- **Information supplied**:
+---+
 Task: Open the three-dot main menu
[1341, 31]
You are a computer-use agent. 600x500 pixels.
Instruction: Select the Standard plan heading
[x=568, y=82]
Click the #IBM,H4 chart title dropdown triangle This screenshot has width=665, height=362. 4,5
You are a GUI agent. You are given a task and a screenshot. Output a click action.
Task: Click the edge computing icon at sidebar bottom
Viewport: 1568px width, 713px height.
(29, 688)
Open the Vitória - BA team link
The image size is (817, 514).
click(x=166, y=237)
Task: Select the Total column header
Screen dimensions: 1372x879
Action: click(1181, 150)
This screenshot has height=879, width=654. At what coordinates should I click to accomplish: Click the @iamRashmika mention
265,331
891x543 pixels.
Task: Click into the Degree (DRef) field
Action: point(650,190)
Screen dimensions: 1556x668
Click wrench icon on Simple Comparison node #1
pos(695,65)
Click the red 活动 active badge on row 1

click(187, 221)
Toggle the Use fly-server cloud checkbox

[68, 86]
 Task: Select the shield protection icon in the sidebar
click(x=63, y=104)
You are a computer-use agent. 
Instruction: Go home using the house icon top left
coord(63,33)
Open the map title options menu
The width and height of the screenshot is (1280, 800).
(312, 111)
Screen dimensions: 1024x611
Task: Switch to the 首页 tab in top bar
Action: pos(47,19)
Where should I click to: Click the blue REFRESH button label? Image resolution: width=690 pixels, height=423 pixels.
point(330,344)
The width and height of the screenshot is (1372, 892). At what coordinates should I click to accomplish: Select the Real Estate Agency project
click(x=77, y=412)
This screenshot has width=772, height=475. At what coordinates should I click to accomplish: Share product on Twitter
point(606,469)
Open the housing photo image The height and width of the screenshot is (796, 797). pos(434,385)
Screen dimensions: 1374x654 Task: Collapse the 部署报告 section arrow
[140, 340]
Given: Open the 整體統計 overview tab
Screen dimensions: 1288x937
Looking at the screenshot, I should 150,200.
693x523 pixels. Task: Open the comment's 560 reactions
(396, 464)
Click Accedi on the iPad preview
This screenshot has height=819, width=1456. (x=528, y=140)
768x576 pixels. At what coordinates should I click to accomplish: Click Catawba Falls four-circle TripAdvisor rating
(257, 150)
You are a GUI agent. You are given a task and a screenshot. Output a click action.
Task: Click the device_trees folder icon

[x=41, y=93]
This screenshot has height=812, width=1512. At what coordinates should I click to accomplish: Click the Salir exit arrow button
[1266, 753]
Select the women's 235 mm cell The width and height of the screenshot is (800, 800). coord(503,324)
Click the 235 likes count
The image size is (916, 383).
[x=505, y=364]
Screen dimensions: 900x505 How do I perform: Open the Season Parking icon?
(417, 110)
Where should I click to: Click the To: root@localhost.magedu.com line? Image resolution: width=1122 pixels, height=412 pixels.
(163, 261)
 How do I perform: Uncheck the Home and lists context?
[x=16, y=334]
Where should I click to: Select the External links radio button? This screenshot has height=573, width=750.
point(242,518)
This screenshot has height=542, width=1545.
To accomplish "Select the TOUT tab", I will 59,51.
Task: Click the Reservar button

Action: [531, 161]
+---+
- **Task requirements**: Rewrite the items from the first line through the line with "point(606,469)", replacing "sidebar" with "side panel" everywhere it appears and keeping everything else unchanged.

- **Response to this task**:
 Task: Open the three-dot main menu
[1341, 31]
You are a computer-use agent. 600x500 pixels.
Instruction: Select the Standard plan heading
[x=568, y=82]
Click the #IBM,H4 chart title dropdown triangle This screenshot has width=665, height=362. 4,5
You are a GUI agent. You are given a task and a screenshot. Output a click action.
Task: Click the edge computing icon at side panel bottom
Viewport: 1568px width, 713px height.
(29, 688)
Open the Vitória - BA team link
The image size is (817, 514).
click(x=166, y=237)
Task: Select the Total column header
Screen dimensions: 1372x879
Action: click(1181, 150)
This screenshot has height=879, width=654. At what coordinates should I click to accomplish: Click the @iamRashmika mention
265,331
891x543 pixels.
Task: Click into the Degree (DRef) field
Action: point(650,190)
Screen dimensions: 1556x668
Click wrench icon on Simple Comparison node #1
pos(695,65)
Click the red 活动 active badge on row 1

click(187, 221)
Toggle the Use fly-server cloud checkbox

[68, 86]
 Task: Select the shield protection icon in the side panel
click(x=63, y=104)
You are a computer-use agent. 
Instruction: Go home using the house icon top left
coord(63,33)
Open the map title options menu
The width and height of the screenshot is (1280, 800).
(312, 111)
Screen dimensions: 1024x611
Task: Switch to the 首页 tab in top bar
Action: pos(47,19)
Where should I click to: Click the blue REFRESH button label? Image resolution: width=690 pixels, height=423 pixels.
point(330,344)
The width and height of the screenshot is (1372, 892). At what coordinates should I click to accomplish: Select the Real Estate Agency project
click(x=77, y=412)
This screenshot has width=772, height=475. At what coordinates should I click to accomplish: Share product on Twitter
point(606,469)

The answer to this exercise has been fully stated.